+++ STORED RECORDS +++

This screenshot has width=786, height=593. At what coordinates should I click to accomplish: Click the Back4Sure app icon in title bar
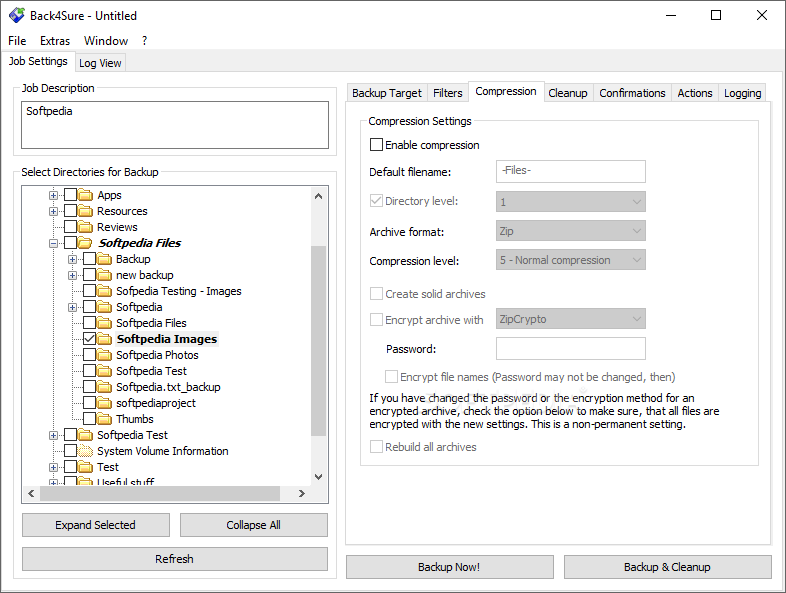pos(15,15)
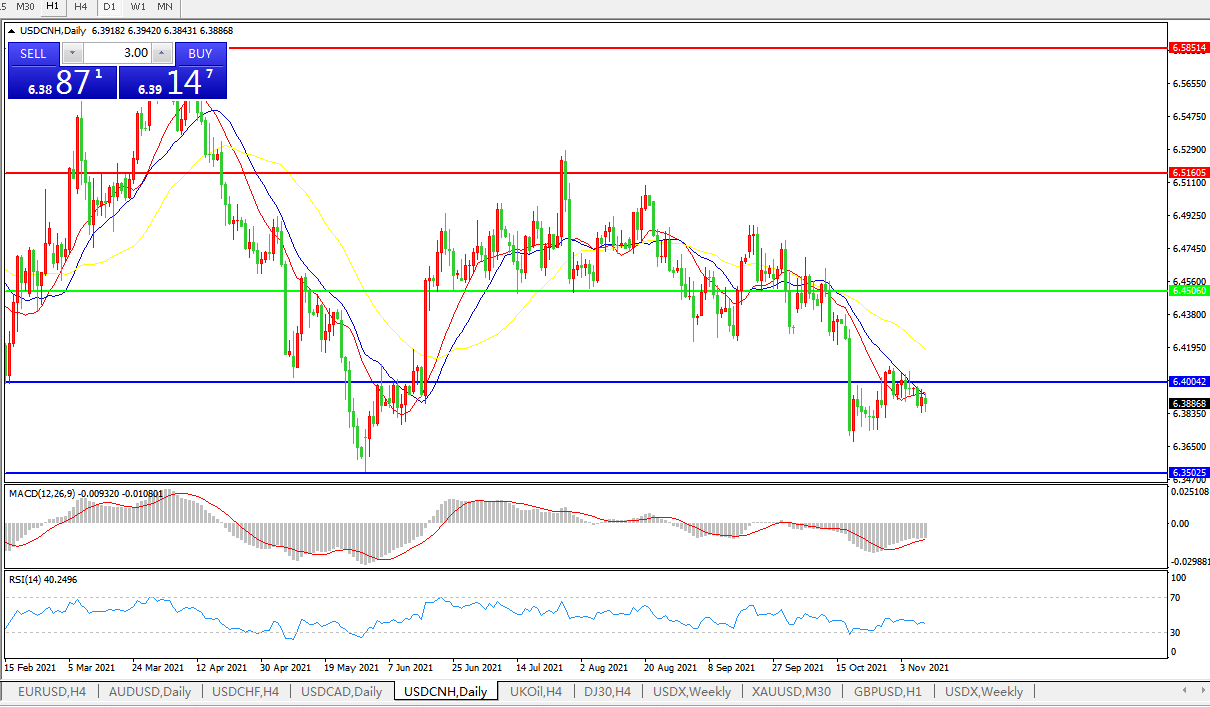Viewport: 1210px width, 707px height.
Task: Go to the GBPUSD,H1 chart tab
Action: (888, 692)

+++

**GOAL OF THE EXERCISE:** Copy the lines of data above word for word, covering all of the data, and leave out the pictures.

**FINAL ANSWER:**
This screenshot has width=786, height=593. At what coordinates should I click to accomplish: Click the Back4Sure app icon in title bar
pos(15,15)
Viewport: 1210px width, 707px height.
Task: Go to the GBPUSD,H1 chart tab
Action: (888, 692)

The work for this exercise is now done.